Un grido di furore eruppe dalle labbra del generale.

— Il nemico?! — urlò. — Come lo sai tu?

— L'ho veduto io con questi occhi. Era accampato presso il tempio di Bahaoting.

— Ma quando?... Come?... Di', su, narra.

— Ero partito per la caccia del rinoceronte, — disse Thay-Mit che ripeteva la lezione di Kia, — allorquando, a dieci miglia di qui, mi ritrovai a caso in un accampamento francese...

— Erano molti? — chiese Thay-Shung.

— Che so io?... Cento, duecento, molti infine.

— E ti hanno inseguito?

— Sì, e per due miglia, sparandomi delle fucilate.

— Ah! Il nemico è qui! — esclamò Tay-Shung, con aria feroce. — Sta bene! Vendicherò la rotta di Saigon con un fiume di sangue, Thay-Mit. Marceremo incontro ai francesi portando sulla punta d'una picca la testa del prigioniero.

Tay-See emise un sordo gemito e tentò di parlare ma non fu capace di aprire le labbra. Fortunatamente Thay-Mit era preparato a tutto.

— No, per Buddha! — esclamò egli. — Se tu l'ammazzi col medesimo colpo fai cadere la testa del tuan-fu di Bre-Lum.

— Che?... La testa del governatore di Bre-Lum! La testa di mio nipote! — gridò Tay-Shung con disperazione.

— Sì, Tay-Shung, poiché i francesi l'hanno fatto prigioniero.

— Quando?... Quando?...

— Ieri mattina.

— Ah! Maledetti!...

— Affrettati a partire, generale. Raccogli i tuoi cavalieri e corri incontro ai nemici, sterminali e libera tuo nipote.

— E il prigioniero che è in nostra mano?

— Bisogna conservarlo, Tay-Shung. Se tu vieni sconfitto puoi proporre uno scambio. Noi perderemo il francese, ma libereremo tuo nipote.

— È giusto, Thay-Mit. Presto, va' a radunare cento cavalieri che io vengo immediatamente.

Thay-Mit non se lo fece dire due volte e uscì correndo.

Tay-Shung si gettò ad armacollo l'archibugio, passò nella cintura la scimitarra e appressandosi a Tay-See le disse con voce commossa:

— Mia bella Rosa del Dong-Giang, io mi rimetto in campagna per salvare mio nipote e Bien-hoa. Ritornerò presto e se Buddha lo vorrà, tornerò vincitore.

— Addio, Tay-Shung — mormorò ella con voce appena distinta.

Il guerriero la baciò in viso, la mirò un istante come trasognato e si allontanò rapidamente.

Dieci minuti dopo, sotto le finestre dell'abitazione passavano come un uragano cento cavalieri galoppando verso il sud. Il generale era alla loro testa colla scimitarra in pugno.

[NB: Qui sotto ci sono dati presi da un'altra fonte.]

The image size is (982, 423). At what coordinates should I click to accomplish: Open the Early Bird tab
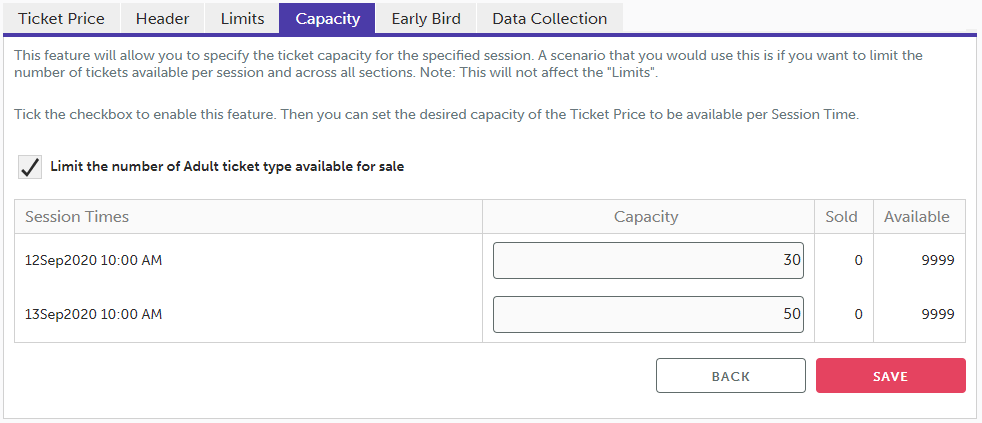click(426, 18)
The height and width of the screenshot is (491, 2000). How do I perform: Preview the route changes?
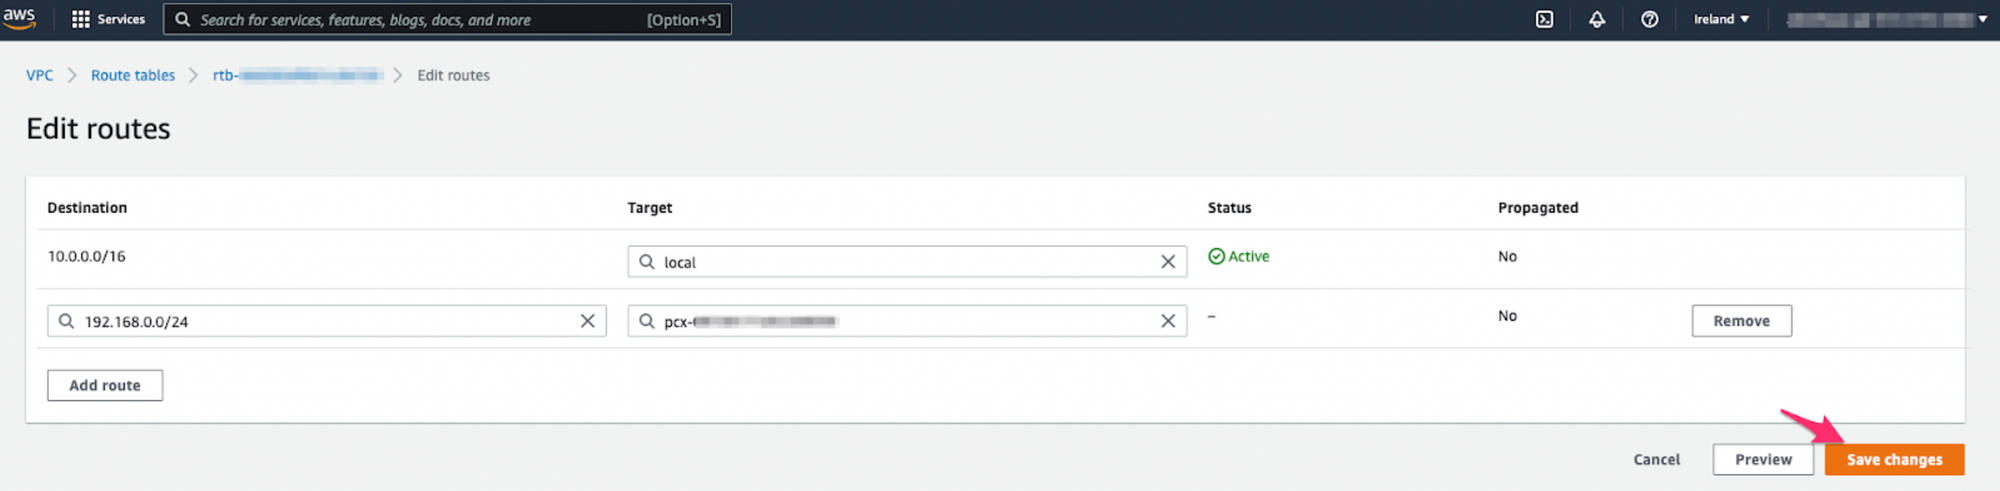coord(1763,459)
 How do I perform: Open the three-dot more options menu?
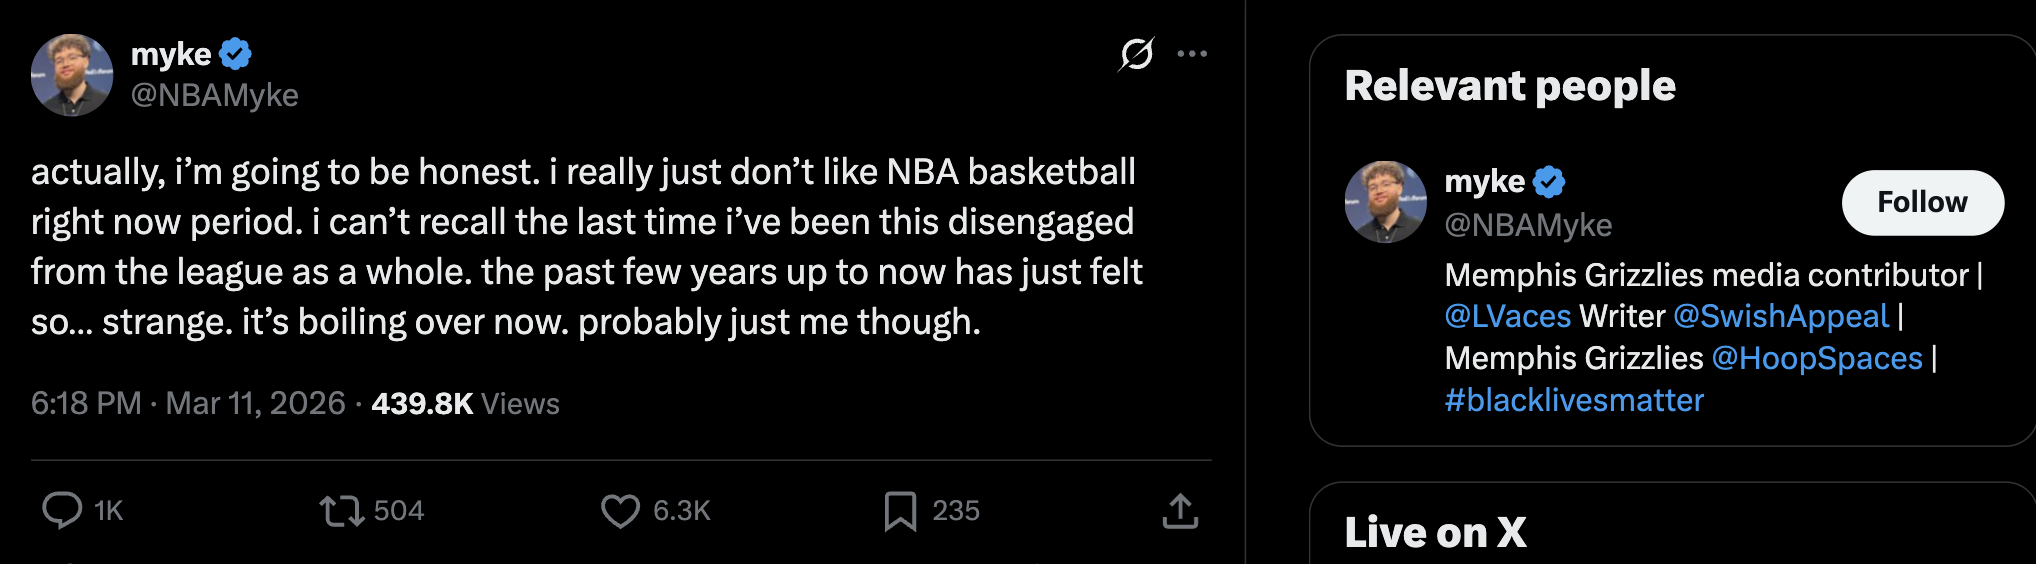point(1192,54)
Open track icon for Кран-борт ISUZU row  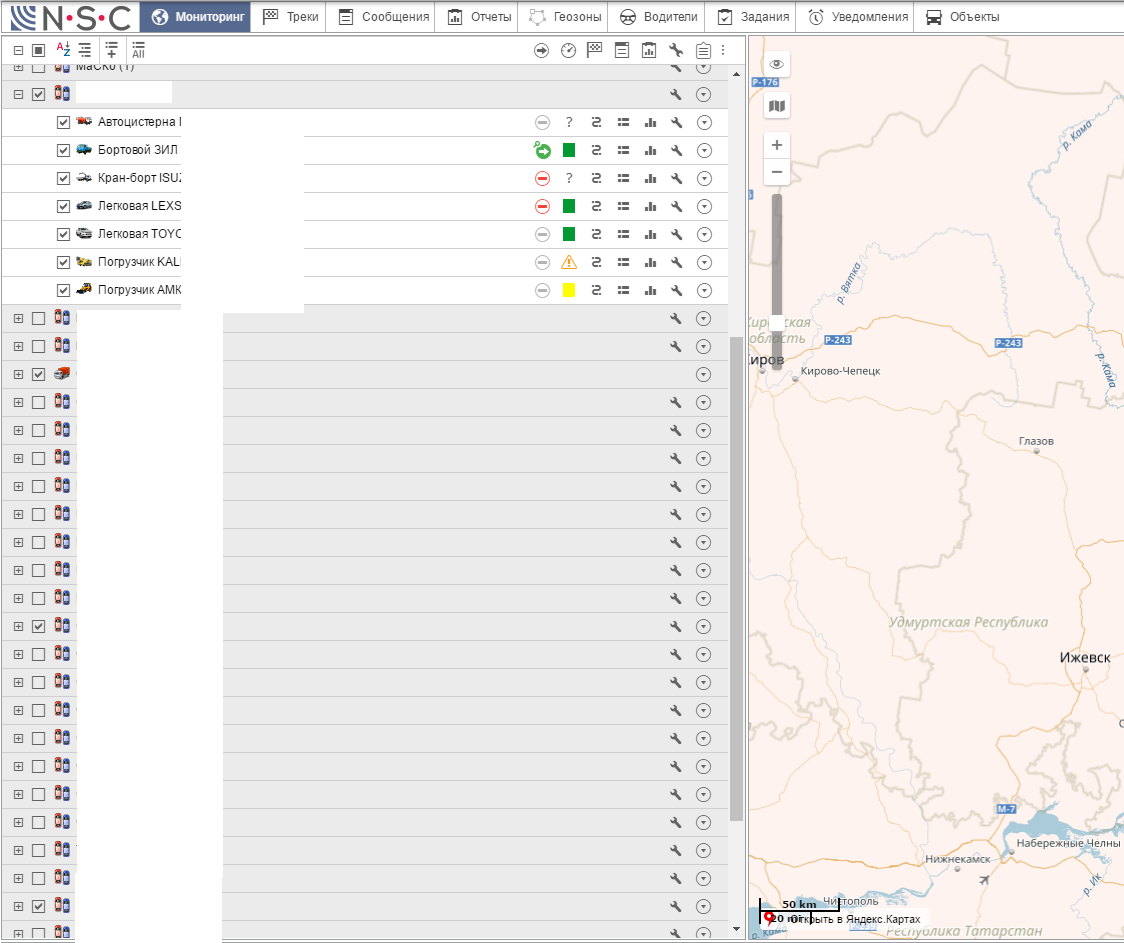tap(596, 179)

Tay-See, nell'udire i cavalli allontanarsi a corsa sfrenata, sentì una stretta al cuore. Si trascinò lungo le pareti, raggiunse il letto e vi si lasciò cadere col volto nascosto fra le mani.

— Povero Tay-Shung — mormorò con voce fievole. — È finita!...

Passarono due lunghe ore, durante le quali il sole declinò dietro i grandi boschi d'occidente. Tay-See, ansante, febbricitante, aspettava cogli orecchi tesi e gli occhi ripieni di lagrime. Il cuore le balzava in petto come se volesse spezzarsi e funesti presentimenti l'assalivano facendola tremare come la foglia scossa dagli impetuosi soffi della tramontana.

D'un tratto un lungo fischio risuonò al di fuori. Trasalì come se una fucilata le avesse rasentato le orecchie, si alzò pallida, disfatta, tremante, poi, facendo uno sforzo disperato, si precipitò verso la finestra appoggiandosi al davanzale.